*What you have to do*:
Take the entries below and print only the lines from the one with "Viewport: 1362px width, 724px height." through the one with "Task: Open 'Basic", exactly as they stand, both ends included.

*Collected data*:
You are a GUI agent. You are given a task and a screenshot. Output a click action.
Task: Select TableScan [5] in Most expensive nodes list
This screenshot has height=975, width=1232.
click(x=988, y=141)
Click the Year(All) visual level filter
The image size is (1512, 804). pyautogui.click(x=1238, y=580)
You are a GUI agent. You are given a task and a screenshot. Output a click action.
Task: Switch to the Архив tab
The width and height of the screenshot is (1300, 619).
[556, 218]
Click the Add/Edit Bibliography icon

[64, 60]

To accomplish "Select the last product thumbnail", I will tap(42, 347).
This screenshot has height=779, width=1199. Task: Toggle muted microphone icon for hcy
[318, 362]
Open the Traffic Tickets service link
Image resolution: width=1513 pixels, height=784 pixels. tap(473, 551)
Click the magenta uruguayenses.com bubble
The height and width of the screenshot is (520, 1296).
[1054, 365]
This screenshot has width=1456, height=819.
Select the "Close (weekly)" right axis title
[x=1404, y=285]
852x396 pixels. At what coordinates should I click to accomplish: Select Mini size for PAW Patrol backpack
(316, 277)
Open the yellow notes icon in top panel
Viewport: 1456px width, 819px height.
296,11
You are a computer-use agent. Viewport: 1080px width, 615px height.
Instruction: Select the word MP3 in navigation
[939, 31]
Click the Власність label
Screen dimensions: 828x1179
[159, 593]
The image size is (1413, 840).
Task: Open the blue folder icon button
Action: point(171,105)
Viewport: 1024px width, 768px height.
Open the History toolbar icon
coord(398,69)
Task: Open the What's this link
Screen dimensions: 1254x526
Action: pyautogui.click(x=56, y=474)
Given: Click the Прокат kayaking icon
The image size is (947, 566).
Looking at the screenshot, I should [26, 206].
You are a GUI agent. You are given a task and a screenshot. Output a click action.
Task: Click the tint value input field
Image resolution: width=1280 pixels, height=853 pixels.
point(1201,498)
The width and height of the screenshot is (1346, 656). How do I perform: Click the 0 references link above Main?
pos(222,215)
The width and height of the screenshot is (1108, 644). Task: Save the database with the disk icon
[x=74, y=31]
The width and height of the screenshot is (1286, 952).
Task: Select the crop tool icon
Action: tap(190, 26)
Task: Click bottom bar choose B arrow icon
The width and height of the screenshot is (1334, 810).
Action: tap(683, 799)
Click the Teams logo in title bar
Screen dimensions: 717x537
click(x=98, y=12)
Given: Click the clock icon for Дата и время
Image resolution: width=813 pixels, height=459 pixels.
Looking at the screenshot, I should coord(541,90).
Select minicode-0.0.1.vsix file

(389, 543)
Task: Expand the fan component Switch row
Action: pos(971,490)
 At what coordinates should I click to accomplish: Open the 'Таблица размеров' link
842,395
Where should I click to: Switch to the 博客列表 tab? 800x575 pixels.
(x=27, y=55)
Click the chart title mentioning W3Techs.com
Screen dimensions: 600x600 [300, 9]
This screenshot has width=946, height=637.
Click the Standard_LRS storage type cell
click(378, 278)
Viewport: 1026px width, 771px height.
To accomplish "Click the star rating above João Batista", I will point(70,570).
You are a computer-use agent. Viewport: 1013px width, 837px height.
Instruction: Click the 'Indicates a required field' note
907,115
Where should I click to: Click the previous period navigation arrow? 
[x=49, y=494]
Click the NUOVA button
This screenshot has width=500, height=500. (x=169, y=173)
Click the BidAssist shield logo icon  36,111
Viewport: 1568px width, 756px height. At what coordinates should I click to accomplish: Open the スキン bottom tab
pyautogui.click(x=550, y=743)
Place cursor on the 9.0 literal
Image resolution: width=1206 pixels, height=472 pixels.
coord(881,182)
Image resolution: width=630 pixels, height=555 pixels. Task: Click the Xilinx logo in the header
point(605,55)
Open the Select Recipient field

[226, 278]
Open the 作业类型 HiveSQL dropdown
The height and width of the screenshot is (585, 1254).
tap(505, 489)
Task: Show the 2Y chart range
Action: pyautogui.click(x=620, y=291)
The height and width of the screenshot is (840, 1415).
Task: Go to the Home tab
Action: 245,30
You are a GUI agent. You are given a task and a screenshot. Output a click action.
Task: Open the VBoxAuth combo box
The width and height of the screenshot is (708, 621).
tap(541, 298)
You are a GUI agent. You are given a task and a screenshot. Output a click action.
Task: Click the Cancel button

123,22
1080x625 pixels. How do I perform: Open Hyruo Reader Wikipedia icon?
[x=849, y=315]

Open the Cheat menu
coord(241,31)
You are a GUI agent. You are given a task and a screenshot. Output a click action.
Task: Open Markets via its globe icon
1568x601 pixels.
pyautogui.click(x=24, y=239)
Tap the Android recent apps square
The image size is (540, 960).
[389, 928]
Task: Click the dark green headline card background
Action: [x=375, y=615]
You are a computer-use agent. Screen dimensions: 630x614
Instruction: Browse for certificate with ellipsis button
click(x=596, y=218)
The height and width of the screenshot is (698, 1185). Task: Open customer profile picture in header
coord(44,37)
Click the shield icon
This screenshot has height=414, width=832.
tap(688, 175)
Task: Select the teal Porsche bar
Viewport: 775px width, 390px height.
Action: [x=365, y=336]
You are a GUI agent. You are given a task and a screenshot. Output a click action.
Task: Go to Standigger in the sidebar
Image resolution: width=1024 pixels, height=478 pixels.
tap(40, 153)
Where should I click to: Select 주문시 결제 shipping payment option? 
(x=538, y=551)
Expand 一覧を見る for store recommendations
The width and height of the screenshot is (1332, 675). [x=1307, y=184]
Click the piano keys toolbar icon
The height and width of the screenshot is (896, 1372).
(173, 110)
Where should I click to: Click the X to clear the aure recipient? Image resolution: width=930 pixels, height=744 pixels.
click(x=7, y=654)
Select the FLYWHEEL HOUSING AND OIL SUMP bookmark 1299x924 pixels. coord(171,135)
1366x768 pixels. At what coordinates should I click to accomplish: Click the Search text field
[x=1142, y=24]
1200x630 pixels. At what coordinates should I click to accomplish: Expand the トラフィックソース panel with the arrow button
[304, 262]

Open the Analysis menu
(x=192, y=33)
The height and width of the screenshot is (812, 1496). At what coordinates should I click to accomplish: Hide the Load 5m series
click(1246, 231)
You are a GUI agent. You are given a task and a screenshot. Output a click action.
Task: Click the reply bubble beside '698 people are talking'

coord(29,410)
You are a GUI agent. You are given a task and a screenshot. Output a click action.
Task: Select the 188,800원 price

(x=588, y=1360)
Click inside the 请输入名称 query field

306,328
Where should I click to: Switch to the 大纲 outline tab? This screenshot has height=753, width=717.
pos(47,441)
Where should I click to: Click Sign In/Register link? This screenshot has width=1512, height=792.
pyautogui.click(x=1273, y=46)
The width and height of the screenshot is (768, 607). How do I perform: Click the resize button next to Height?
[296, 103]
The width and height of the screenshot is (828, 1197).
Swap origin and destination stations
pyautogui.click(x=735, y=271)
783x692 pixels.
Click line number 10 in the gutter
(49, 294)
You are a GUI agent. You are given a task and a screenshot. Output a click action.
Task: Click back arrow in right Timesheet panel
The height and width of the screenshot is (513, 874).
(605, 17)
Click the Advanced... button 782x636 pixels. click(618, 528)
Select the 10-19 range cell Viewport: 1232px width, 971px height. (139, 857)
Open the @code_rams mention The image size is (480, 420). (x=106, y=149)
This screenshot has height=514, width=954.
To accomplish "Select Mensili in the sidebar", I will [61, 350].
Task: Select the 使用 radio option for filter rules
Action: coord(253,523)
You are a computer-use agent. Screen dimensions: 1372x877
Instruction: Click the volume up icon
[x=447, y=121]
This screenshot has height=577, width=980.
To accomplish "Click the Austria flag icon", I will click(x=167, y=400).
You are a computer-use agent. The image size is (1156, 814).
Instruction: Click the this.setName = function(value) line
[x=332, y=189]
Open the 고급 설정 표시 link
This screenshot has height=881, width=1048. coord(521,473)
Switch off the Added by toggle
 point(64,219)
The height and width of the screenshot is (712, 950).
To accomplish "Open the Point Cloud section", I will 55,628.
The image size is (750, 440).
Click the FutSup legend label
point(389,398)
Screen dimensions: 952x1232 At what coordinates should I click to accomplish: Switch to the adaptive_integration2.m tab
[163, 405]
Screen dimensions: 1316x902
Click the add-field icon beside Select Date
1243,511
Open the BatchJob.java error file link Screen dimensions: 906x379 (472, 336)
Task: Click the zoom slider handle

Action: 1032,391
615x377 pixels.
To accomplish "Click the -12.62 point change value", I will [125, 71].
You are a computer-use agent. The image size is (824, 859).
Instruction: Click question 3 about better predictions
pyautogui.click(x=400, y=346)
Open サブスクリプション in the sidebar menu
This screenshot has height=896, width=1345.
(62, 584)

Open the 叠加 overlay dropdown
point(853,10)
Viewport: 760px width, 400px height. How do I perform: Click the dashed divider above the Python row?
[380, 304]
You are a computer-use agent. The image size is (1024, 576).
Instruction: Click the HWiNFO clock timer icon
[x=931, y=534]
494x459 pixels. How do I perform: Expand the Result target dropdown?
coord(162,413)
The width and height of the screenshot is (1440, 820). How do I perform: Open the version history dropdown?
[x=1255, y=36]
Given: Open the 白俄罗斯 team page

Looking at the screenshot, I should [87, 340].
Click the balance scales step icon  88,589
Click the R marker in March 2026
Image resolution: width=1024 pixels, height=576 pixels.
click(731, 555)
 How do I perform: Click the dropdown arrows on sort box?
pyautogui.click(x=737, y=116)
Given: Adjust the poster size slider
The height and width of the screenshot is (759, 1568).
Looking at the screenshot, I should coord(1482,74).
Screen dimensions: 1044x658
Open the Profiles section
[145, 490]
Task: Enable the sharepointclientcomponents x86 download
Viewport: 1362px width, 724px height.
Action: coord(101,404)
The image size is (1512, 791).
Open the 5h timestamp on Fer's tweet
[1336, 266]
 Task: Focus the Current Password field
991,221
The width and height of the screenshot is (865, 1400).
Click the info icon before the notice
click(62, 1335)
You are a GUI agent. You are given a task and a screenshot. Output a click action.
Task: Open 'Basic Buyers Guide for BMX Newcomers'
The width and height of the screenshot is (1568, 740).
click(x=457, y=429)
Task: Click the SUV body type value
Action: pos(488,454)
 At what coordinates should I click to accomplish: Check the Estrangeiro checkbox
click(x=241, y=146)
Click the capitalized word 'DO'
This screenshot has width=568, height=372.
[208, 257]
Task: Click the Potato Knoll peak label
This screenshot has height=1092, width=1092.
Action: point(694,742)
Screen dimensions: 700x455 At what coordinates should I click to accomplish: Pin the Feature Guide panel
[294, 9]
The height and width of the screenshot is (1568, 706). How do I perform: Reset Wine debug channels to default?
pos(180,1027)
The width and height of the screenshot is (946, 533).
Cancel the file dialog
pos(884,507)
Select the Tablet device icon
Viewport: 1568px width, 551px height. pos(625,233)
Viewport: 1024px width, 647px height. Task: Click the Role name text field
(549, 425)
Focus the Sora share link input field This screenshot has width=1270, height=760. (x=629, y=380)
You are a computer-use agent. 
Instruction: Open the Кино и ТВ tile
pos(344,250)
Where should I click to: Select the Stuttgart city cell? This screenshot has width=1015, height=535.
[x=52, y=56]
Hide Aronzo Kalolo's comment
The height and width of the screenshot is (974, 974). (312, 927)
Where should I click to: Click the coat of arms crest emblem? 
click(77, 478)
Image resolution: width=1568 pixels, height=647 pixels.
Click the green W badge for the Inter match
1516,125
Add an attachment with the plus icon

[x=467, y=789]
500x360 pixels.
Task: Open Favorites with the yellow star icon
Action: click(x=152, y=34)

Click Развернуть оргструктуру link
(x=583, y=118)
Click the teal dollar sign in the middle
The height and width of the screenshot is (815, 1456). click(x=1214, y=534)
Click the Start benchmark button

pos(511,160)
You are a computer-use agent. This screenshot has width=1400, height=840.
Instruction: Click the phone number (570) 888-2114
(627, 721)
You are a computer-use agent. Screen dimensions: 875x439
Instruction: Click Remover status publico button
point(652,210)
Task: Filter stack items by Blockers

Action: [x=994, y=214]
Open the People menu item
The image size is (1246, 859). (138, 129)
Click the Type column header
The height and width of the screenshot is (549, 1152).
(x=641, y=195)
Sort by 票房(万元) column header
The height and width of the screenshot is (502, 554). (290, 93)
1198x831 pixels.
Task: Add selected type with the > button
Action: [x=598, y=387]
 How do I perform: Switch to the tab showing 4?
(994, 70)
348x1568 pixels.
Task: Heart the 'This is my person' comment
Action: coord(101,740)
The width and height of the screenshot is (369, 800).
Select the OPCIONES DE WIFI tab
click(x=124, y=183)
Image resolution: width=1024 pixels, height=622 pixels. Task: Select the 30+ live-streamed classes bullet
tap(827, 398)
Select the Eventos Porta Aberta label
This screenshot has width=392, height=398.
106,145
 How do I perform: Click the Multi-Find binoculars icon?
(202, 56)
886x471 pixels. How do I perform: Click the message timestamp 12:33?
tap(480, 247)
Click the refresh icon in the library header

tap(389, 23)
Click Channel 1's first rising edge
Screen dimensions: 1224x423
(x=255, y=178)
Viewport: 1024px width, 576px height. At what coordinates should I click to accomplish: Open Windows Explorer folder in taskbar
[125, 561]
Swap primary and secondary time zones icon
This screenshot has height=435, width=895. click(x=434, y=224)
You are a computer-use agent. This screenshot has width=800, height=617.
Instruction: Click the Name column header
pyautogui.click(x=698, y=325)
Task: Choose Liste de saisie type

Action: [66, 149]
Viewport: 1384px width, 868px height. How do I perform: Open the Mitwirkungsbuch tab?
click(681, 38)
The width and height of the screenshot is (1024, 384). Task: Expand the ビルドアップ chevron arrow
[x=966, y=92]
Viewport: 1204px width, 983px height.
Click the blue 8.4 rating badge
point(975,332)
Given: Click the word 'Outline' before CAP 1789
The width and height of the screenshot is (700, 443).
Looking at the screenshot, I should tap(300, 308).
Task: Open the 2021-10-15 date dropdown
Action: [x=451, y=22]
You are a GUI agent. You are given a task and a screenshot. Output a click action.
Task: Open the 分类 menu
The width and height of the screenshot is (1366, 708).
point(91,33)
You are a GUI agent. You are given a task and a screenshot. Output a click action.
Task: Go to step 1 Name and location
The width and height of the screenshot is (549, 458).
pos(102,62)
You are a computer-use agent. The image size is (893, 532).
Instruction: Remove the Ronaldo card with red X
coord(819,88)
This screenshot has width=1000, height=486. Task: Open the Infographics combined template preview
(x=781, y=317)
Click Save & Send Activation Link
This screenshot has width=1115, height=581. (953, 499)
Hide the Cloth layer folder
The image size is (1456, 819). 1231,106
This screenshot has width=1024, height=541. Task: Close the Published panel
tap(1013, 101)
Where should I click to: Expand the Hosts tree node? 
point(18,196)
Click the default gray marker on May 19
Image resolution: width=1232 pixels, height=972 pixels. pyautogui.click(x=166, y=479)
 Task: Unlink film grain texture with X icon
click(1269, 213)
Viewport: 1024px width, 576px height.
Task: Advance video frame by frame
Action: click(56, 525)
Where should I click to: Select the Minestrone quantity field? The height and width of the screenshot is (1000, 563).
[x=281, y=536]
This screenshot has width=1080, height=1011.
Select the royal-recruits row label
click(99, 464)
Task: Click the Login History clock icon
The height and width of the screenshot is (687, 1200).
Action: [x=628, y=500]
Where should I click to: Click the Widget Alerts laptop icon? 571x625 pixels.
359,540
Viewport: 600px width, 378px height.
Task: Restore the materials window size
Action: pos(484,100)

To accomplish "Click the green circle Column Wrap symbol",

*Answer section*:
Viewport: 1362px width, 724px height.
Action: coord(101,404)
The image size is (1512, 791).
Open the 5h timestamp on Fer's tweet
[1336, 266]
 Task: Focus the Current Password field
991,221
The width and height of the screenshot is (865, 1400).
Click the info icon before the notice
click(62, 1335)
You are a GUI agent. You are given a task and a screenshot. Output a click action.
Task: Open 'Basic Buyers Guide for BMX Newcomers'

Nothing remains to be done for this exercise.